- **TEXT SECTION**:
************
1. Claims 1. A method for producing biocatalytically active particles, the method comprising the following steps: (a) reacting an aqueous solution containing at least two peptides A and B with complementary binding sites, wherein at least one of the two peptides A and B is a biocatalytically active peptide; (b) introducing the solution obtained in step (a) in the form of droplets into a medium that is immiscible with the aqueous solution, causing the droplets to solidify; and (c) Drying of the droplets solidified in step (b), while preserving the biocatalytically active particles.

2. Method according to claim 1, wherein the solution obtained in step (a) is introduced in the form of drops into a medium at a temperature lower than the melting point of the aqueous solution.

3. Method according to claim 1 or 2, wherein the drying of the solidified drops in step (c) is carried out by lyophilization.

4. Method according to any one of claims 1 to 3, wherein the peptides A and B constitute at least 1 wt%, preferably at least 25 wt%, of a solids content of the aqueous solution reacted in step (a).

5. A method according to any one of claims 1 to 4, wherein the complementary binding sites of peptides A and B are each at least one binding site selected from the group consisting of a SpyTag binding site, a SpyCatcher binding site, an SH3 binding site, a PDZ binding site, a GBD binding site, and a colicin binding site, wherein the complementary binding sites of peptides A and B are preferably a SpyTag or SpyCatcher binding site.

6. A method according to any one of claims 1 to 5, wherein the concentration of peptides A and B in the solution is in the range of 0.1 pM to 1 M.

7. A method according to any one of claims 1 to 6, wherein the conversion of the solution in step (a) is carried out by combining two presolutions A and B, each containing one of the two peptides A and B, and by mixing the two presolutions A and B in a batch process or in a continuous flow, wherein the conversion of the solution in step (a) is preferably carried out in a continuous flow with a residence time in the continuous flow of at least one second.

8. Method according to any one of claims 1 to 7, wherein the introduction in step (b) is the dripping of individual drops with a drop volume of 0.01 pL to 1 mL and a drip rate of 0.1 to 10000 drops per minute.

9. Method according to any one of claims 1 to 8, wherein the medium is a liquefied gas, preferably liquid nitrogen.
************
Records from a collection
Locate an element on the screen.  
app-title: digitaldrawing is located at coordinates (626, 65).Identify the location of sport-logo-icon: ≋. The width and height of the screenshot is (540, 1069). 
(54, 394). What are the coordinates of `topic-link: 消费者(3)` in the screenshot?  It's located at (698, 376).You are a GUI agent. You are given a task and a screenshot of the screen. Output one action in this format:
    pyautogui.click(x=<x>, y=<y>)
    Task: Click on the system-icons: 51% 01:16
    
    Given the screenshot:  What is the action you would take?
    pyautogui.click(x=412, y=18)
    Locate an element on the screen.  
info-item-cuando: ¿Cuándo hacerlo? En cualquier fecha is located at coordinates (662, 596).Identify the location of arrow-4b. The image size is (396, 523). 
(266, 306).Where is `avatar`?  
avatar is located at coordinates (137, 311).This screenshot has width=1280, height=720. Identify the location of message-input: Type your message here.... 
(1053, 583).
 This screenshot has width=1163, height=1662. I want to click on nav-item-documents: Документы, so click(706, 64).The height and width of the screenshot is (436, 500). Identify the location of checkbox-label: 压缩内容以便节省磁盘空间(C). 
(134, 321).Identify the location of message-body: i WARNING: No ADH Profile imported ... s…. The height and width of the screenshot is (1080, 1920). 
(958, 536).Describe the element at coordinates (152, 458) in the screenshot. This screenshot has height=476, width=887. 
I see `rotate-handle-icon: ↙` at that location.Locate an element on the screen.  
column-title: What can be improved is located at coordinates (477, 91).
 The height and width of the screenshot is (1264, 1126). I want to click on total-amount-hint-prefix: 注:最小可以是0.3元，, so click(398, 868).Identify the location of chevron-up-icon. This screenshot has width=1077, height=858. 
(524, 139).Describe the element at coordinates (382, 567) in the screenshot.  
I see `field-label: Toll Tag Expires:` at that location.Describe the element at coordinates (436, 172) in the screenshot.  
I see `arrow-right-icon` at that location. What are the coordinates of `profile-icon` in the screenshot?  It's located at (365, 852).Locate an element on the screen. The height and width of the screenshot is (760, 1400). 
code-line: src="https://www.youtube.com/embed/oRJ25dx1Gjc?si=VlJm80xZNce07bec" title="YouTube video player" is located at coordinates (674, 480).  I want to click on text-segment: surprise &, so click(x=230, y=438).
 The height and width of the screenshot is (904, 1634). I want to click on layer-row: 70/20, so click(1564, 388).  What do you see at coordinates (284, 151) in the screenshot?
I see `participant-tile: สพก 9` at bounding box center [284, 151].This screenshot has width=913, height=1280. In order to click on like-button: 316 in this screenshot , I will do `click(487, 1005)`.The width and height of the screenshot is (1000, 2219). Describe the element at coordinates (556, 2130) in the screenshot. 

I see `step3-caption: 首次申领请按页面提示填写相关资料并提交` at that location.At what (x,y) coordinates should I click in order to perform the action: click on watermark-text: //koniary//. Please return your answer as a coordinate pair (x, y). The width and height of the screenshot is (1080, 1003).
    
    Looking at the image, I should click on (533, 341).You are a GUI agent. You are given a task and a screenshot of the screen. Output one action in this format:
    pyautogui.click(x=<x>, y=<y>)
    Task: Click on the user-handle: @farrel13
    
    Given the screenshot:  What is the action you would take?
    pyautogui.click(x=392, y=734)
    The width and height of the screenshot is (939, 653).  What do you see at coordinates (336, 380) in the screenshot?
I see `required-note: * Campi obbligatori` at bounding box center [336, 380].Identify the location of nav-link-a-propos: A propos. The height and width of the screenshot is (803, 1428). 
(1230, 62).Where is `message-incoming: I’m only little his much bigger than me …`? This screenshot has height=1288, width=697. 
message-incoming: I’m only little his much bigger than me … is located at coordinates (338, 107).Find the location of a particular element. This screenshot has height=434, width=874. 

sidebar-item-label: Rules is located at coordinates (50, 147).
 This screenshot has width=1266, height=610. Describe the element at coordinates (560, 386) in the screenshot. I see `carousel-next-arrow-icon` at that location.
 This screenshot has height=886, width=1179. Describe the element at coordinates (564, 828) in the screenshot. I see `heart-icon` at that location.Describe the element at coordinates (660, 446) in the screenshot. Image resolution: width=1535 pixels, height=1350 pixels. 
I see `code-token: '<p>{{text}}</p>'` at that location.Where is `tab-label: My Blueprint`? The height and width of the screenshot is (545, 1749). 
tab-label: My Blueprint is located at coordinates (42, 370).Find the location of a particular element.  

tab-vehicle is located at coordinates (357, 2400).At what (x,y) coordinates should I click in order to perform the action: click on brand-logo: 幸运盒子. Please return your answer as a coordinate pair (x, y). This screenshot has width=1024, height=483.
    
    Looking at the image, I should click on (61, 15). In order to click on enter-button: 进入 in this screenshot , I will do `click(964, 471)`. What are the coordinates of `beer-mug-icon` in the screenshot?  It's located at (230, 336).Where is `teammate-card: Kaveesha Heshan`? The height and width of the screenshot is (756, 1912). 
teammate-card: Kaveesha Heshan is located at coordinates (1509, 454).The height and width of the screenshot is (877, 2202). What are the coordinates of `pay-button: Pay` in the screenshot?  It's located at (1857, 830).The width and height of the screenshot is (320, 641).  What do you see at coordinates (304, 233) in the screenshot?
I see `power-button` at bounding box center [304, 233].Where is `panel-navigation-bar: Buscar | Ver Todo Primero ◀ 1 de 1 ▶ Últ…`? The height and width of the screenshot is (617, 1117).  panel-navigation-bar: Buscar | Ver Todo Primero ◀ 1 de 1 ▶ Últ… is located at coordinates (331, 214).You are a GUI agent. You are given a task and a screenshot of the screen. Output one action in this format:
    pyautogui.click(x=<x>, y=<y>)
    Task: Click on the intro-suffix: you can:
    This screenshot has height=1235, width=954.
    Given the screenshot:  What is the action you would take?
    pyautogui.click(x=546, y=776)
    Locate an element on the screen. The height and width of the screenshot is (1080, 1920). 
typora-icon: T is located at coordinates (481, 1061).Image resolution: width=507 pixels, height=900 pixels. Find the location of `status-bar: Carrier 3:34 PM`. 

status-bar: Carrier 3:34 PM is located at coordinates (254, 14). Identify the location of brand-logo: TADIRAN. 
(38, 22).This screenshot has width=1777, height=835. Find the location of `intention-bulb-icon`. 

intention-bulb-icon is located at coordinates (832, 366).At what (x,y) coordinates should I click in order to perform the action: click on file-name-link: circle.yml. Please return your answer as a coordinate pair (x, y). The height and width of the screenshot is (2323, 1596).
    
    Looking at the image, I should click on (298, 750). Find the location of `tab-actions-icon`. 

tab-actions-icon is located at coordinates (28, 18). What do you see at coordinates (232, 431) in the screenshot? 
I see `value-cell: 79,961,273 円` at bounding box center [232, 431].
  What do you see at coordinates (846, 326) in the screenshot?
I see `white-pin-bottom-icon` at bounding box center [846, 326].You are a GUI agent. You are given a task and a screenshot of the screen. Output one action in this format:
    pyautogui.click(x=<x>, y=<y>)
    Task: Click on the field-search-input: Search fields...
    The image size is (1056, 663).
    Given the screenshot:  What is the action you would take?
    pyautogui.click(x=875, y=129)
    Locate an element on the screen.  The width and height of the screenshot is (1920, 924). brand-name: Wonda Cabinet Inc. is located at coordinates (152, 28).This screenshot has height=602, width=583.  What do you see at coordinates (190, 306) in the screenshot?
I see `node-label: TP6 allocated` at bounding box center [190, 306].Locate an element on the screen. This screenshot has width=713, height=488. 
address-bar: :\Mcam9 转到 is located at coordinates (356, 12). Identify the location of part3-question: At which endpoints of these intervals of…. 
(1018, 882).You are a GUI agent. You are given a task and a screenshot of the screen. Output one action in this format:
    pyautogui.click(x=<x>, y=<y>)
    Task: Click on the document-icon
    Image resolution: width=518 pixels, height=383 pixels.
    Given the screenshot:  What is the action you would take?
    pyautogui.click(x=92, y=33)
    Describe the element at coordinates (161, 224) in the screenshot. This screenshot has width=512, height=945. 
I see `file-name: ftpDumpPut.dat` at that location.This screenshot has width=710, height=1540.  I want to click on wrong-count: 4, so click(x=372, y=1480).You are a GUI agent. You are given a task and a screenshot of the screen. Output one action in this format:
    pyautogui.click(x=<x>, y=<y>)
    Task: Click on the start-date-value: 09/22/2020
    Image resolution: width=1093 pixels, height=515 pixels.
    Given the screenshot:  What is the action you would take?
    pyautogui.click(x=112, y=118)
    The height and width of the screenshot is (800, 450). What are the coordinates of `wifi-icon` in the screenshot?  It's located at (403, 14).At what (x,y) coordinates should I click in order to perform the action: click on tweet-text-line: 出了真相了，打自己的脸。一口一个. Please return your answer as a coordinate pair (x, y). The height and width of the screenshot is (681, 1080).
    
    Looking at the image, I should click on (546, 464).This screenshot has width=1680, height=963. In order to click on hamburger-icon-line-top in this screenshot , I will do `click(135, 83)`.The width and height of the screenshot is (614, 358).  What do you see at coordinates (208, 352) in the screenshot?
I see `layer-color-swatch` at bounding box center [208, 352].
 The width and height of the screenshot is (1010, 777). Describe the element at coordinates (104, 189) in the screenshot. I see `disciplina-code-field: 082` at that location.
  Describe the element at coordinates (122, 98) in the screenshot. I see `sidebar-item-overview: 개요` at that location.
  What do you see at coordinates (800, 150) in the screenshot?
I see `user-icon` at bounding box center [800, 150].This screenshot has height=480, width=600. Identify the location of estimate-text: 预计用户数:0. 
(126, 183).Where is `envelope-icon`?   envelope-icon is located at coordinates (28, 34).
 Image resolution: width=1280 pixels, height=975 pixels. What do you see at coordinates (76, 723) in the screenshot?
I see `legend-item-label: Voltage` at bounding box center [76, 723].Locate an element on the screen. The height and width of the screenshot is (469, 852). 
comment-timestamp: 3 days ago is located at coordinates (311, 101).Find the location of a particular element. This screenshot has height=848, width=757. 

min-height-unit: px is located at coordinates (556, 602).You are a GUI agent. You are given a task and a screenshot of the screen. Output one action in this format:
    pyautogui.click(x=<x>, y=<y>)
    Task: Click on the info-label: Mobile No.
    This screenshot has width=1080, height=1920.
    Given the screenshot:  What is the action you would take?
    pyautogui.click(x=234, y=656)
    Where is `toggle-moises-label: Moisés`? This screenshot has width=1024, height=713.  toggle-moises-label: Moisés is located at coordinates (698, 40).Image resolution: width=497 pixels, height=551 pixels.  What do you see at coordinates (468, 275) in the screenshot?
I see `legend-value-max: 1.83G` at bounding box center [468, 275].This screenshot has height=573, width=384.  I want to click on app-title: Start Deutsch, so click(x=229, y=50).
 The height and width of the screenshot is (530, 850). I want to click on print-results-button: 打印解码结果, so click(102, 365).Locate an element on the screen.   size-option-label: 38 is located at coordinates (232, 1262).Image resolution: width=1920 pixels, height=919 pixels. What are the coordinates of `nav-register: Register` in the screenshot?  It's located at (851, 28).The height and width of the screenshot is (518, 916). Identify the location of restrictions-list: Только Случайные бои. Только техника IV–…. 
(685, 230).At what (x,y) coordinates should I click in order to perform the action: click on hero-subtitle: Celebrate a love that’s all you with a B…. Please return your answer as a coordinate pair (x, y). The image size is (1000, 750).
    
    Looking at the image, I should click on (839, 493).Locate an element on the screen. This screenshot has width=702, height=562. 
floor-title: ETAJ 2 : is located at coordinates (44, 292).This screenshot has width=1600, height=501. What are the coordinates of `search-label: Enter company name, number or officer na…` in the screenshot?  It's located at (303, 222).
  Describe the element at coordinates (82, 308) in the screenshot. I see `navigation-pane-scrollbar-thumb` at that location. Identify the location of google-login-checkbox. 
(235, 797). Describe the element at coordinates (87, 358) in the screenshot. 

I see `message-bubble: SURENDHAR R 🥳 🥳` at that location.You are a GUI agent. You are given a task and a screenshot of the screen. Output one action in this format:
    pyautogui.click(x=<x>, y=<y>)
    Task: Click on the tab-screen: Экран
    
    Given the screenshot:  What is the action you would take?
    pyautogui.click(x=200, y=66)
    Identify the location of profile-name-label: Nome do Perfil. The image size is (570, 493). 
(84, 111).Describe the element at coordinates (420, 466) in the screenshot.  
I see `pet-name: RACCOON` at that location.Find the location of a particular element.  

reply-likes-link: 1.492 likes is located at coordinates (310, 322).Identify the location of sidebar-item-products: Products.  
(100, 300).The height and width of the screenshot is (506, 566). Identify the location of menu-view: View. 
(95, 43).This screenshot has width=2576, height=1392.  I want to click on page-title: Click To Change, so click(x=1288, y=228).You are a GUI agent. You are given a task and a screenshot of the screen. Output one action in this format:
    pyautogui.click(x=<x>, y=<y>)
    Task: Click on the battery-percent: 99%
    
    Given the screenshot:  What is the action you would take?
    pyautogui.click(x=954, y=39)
************
- **WORK TO BE COMPLETED**:
In the patent claims, what medium is named as the preferred liquefied gas? The records are separate material with no connection to the text.

- **ANSWER FOR THE TASK**:
Liquid nitrogen.